Each line of the entries below that holds "column" is needed, copied in full.

Start of Dataset records

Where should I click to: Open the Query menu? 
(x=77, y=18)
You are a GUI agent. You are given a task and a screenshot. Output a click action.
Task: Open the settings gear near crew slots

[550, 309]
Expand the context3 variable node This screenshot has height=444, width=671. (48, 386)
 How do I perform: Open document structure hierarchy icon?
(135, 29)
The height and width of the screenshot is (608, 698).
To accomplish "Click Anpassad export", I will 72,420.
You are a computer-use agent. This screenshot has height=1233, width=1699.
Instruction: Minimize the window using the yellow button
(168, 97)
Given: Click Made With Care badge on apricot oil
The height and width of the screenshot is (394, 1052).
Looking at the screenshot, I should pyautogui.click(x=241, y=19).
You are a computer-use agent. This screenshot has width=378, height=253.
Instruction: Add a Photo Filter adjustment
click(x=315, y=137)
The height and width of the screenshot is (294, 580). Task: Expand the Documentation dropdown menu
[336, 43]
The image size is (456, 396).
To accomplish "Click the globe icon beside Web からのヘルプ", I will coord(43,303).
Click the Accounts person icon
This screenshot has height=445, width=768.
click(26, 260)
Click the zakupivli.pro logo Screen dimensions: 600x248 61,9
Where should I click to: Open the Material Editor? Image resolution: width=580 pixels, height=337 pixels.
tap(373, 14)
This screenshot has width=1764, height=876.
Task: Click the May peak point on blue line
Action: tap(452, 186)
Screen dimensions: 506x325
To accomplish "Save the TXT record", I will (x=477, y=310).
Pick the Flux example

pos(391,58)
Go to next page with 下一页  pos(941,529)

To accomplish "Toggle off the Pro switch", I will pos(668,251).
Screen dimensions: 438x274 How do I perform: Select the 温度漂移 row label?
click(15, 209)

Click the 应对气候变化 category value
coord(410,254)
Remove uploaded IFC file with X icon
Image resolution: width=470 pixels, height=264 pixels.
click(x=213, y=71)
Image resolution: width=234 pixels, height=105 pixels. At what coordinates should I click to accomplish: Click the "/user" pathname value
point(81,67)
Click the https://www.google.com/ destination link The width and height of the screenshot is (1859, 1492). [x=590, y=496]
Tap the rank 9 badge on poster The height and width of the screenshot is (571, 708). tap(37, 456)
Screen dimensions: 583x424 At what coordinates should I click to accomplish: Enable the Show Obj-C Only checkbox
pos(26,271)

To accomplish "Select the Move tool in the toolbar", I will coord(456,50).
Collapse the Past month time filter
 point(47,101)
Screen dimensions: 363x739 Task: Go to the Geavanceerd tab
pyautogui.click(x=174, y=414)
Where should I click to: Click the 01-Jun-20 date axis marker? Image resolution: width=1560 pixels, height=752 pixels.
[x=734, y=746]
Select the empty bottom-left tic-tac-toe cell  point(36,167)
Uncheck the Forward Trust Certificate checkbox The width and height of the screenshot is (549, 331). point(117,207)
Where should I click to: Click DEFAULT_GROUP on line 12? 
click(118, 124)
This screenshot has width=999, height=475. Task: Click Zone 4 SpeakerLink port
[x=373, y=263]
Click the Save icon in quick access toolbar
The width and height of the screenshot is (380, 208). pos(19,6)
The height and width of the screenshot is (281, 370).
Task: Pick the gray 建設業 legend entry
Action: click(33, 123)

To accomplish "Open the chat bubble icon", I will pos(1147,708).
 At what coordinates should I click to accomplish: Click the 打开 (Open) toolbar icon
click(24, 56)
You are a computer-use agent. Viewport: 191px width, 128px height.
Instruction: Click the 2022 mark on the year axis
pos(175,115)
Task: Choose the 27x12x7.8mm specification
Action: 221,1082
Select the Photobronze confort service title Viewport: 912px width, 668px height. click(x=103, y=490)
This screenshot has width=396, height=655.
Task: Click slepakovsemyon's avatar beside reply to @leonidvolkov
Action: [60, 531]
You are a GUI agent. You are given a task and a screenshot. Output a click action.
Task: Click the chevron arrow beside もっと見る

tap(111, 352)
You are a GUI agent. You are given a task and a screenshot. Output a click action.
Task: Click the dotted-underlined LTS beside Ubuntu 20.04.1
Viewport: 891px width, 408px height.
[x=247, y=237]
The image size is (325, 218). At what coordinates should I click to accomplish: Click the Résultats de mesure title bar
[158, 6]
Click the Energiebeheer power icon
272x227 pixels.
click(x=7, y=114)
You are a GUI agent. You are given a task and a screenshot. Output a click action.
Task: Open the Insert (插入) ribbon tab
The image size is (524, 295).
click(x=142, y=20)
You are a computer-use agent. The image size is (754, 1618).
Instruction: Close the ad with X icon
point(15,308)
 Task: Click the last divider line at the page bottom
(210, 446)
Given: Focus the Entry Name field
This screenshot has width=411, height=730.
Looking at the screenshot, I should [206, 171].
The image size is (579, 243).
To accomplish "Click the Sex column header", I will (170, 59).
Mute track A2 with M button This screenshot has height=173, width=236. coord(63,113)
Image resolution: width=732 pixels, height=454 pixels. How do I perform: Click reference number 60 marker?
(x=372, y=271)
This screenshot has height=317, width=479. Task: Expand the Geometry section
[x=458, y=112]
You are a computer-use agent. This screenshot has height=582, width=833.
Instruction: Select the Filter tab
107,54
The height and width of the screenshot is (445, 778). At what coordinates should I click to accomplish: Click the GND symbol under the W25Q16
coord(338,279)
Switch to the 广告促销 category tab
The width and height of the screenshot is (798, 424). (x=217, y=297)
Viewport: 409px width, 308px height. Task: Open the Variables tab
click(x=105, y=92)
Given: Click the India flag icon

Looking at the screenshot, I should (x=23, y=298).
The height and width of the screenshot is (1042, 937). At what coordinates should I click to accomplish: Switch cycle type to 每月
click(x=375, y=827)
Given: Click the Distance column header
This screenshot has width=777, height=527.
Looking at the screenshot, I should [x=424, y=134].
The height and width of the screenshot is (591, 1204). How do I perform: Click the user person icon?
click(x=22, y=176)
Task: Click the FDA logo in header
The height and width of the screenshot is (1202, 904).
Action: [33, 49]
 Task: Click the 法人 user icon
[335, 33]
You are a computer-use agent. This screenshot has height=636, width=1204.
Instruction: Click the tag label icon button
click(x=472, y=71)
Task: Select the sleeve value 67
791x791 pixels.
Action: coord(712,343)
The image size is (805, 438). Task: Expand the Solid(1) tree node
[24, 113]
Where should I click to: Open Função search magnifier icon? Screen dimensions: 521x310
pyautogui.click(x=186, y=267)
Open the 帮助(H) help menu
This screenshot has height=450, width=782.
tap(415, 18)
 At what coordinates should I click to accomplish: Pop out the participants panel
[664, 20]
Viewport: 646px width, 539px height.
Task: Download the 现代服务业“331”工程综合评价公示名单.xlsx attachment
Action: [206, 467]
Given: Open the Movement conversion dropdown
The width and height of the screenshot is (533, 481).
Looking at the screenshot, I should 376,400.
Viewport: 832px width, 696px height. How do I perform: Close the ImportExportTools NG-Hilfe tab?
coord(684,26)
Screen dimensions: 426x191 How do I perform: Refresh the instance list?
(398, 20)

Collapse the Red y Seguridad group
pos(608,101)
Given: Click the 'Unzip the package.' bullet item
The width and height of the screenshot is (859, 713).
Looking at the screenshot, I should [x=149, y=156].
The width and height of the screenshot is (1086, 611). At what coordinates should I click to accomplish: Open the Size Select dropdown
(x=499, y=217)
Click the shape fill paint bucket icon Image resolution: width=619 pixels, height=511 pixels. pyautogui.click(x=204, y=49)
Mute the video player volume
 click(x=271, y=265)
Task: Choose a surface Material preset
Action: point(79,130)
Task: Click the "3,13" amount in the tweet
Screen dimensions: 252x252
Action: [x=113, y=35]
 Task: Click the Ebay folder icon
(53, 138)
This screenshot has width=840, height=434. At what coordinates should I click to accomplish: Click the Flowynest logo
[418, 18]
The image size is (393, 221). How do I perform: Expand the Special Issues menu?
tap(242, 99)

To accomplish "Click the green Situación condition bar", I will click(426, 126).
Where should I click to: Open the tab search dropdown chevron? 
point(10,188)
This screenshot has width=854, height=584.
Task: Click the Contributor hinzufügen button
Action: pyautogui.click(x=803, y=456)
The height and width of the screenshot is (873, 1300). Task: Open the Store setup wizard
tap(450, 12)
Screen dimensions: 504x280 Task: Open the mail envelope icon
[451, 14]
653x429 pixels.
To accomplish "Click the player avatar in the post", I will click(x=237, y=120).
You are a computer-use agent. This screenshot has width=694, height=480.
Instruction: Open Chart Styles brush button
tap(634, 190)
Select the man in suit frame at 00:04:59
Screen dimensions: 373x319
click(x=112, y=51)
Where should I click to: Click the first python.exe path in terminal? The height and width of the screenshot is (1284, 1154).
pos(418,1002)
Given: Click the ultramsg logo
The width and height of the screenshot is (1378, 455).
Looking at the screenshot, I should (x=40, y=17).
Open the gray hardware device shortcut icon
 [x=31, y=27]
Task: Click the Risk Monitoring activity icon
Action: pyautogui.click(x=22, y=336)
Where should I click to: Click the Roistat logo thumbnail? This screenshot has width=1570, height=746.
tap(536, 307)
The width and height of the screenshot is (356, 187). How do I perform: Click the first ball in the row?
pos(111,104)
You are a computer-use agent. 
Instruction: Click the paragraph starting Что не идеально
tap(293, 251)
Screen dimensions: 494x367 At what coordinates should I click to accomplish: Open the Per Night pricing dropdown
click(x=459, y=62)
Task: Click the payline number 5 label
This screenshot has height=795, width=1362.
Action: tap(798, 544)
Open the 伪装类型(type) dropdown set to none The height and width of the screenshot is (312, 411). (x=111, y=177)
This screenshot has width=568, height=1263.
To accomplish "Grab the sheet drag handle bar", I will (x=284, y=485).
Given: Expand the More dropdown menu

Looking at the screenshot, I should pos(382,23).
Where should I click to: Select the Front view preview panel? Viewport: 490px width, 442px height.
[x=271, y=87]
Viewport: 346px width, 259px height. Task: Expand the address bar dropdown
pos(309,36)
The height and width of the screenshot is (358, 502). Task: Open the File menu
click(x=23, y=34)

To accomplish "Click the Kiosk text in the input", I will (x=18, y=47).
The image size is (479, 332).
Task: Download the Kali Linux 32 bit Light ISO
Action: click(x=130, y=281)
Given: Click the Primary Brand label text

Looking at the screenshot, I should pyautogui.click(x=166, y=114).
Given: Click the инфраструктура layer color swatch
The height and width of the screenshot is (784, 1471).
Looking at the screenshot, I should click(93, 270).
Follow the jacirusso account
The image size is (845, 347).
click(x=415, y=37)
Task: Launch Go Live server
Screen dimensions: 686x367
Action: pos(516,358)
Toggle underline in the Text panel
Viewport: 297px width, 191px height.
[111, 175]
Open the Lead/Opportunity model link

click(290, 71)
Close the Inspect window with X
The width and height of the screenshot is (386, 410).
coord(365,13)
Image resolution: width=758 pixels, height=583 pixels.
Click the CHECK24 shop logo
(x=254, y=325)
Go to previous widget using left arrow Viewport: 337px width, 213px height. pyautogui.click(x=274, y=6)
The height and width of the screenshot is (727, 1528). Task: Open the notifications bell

End of Dataset records

> Problem solution:
To accomplish "Click the Sex column header", I will (170, 59).
Given: Click the Distance column header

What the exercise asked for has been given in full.